Bob Balaban September 8 2013 07:09:08 AMGreetings, geeks!
Ever need a software timer to see how long it took to do something? This is a common task, right? And the basic technique is simple: capture the current time, do your thing, preferably for a while so that you average out a large number of operations to eliminate random perturbations, capture the current time again, and report on the difference between the two times.
Sounds easy, right? But there are complications. Such as: What is the relative granularity of the time span you are measuring, vs. the granularity of the timer? Here’s a brief anecdote to illustrate what I mean.

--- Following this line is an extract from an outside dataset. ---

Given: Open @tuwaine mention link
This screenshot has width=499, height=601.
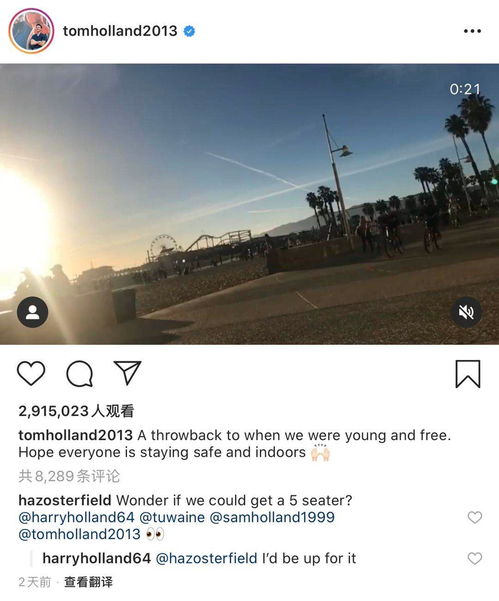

In a previous job I was asked to do benchmarking of the data flowing through a piece of software (it happened to be a server backup system, but that’s not the important point). The test I devised involved copying about 3 terabytes (TB) – that’s 3000 gigabytes – from one place on the network to another, and seeing how long it took. The software I was using to do the data movement had built-in timers and logging, so I didn’t have to do anything special: just set up 3TB of random stuff somewhere, point the software at it and provide a destination location. The log would then contain the elapsed time.
I knew it would take a while (more than a day, in fact, for reasons I won’t bother to explain here), so I kicked off the test, wrote down the date and time, and went home early (I love those kinds of tests…)
When I got in the next morning, the test was still running. I hung around for another couple of hours until it was done, wrote down the end date/time, and went looking for the execution log. I noticed two odd things right away: 1) My computed elapsed time, based on writing down the start and end times, was something like 16.5 hours, but the elapsed time in the log was closer to 18 hours; 2) The start and end time recorded in the execution log were in microseconds.
So the logged results were very precise, but not very accurate. So here’s the first point I want to make about accuracy and precision:
Point 1 About Accuracy and Precision: For 99% of the real-world “timing” applications you will ever encounter, it makes no sense for the granularity of the event itself to be out of proportion to the granularity of the timer. If the thing you’re timing (copy 3TB of data over a network) takes hours (or days), then what’s the point of timing it in microseconds? Is it going to matter if the resulting elapsed time is 1 day and 2 microseconds, vs. 1 day and 3 microseconds? Very doubtful, as you’re looking at a difference in the 11th decimal place, or thereabouts, which is extremely unlikely to be significant, especially given Point 2.
Point 2 About Accuracy and Precision: Software timers drift. That is, the “current time” measured in milliseconds, microseconds or nanoseconds is an estimate, not an absolute. The finer-grained (more “precise”) the measurement, the more likely it is to drift from “real” (clock) time as you measure longer and longer intervals. This explains why the log for my experiment was off by a few hours: had the software used millisecond-, or even better, second-level granularity, the results would have been much closer to wall clock time.
I got to thinking about how I might demonstrate this issue in a simple Java program. Java has two different built-in “timer” capabilities. The java.util.Date class will give you its date/time value in milliseconds, measured since the “reference date” (usually January 1, 1970, 12AM is time 0). So you can create a Date instance as your start time, create one as your end time and subtract the values returned by Date.getTime(). That’s your elapsed time in milliseconds.
There’s also a nanosecond-level timer in Java (1000 nanoseconds == 1 microsecond), System.nanoTime(). The documentation for this call isn’t precise about when time 0 is for this timer, but I suspect it’s related either to computer boot time, or JVM start time (it would take too many bits to measure the current time as number of nanoseconds since January 1, 1970).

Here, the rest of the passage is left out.